今回、研究グループはそうした課題の解決に向け、天然の塩基「チミン」とよく似た構造を持った非天然型の塩基「5-エチニルウラシル(EU)」に着目。

チミンと5-エチニルウラシル(EU)の化学式。天然型の塩基「チミン」と非天然型の塩基「5-エチニルウラシル(EU)」の構造が似ていることが分かる

EUを含む「オリゴヌクレオチド」の切断反応を「高速液体クロマトグラフィ(HPLC)」と「マトリックス支援レーザー脱離イオン化飛行時間型質量分析計(MALDI TOF mass)」を用いて調査したところ、メチルアミンのような第一級アミンを含む水溶液中では、EUを含むヌクレオチド部分で特異的かつほとんど定量的にDNAの切断反応が起きていることが確認されたという。

EUを含むDNAのメチルアミンによる切断反応。EUを含むDNAオリゴヌクレオチドの切断反応を、高速液体クロマトグラフィとマトリックス支援レーザー脱離イオン化飛行時間型質量分析計で調べたところ、メチルアミンのような第一級アミンを含む水溶液中では、EUを含むヌクレオチド部分での特異的なDNA切断反応が起きることが確認された

研究グループでは、この反応を「QBIC(Quantitative Base-Induced DNA Cleavage)反応」と命名。同反応によって切断されたDNAを調べたところ、切断で生じた5'-末端にはリン酸基が付いていることが判明。これについて研究グループは、切断で生じる断片をそのままDNAリガーゼで連結できることを意味するものと説明する。

そこで、QBIC反応の応用として、PCRで増幅したDNAの連結を目指し、DNA自動合成機でオリゴヌクレオチドにEUを導入し、それらをプライマーとして用いてPCRを行い、増幅したDNAの末端部分にEUを含むヌクレオチドを導入。増幅したDNAにQBIC反応を起こしたところ、最終的にDNAが正しく連結された形で得ることに成功したという。この結果について研究グループは、DNA複製においてEUが変異を引き起こしにくいことを示唆するものだと説明する。
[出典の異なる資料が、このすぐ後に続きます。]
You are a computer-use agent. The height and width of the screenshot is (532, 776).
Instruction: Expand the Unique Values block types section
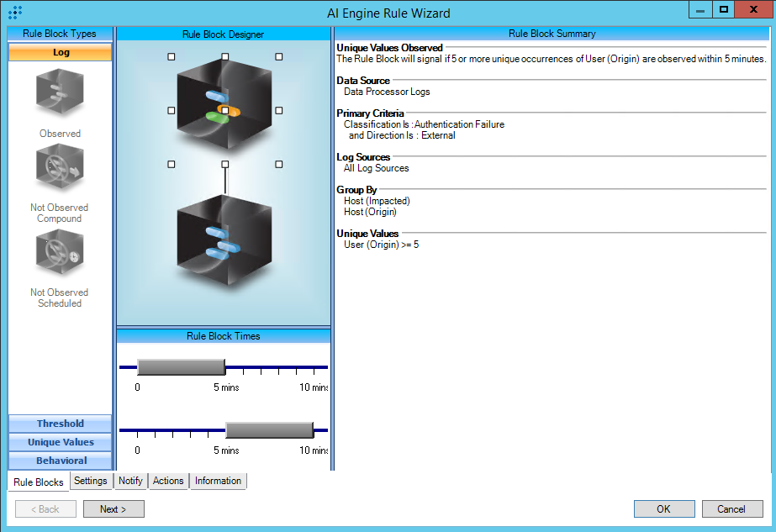60,442
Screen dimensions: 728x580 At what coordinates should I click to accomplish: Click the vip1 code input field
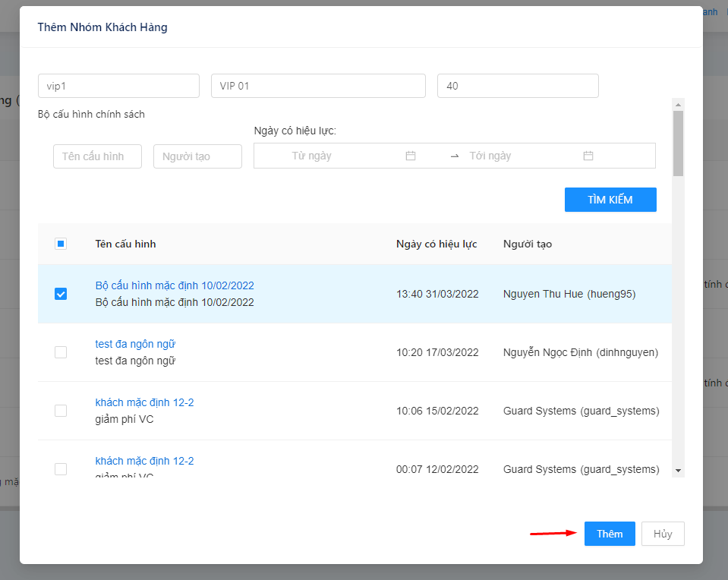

QBIC反応を応用したDNAの連結。DNA自動合成機でDNAオリゴヌクレオチドにEUを導入し、それらをプライマーとして用いてPCRを行い、増幅したDNAの末端部分にEUを含むヌクレオチドを導入する。さらに、これらにメチルアミン水溶液を反応させることで、図のようにEUの場所でDNAが切断され、異なるDNA同士を連結できるようになる

なお研究グループでは今後、今回開発された方法のさらなる洗練を進め、普及を目指すとしている。また、EUを含むデオキシヌクレオシドが細胞中でゲノムDNAに取り込まれることから、EUを含むヌクレオチドを酵素的にDNAに導入することも可能だと考えられるとの見解を示しており、オリゴヌクレオチド、PCRなどで増幅したDNAだけでなく、プラスミドDNA、ゲノムDNAなど、さまざまなDNAを切断・連結する方法としての利用が期待できるとコメントしている。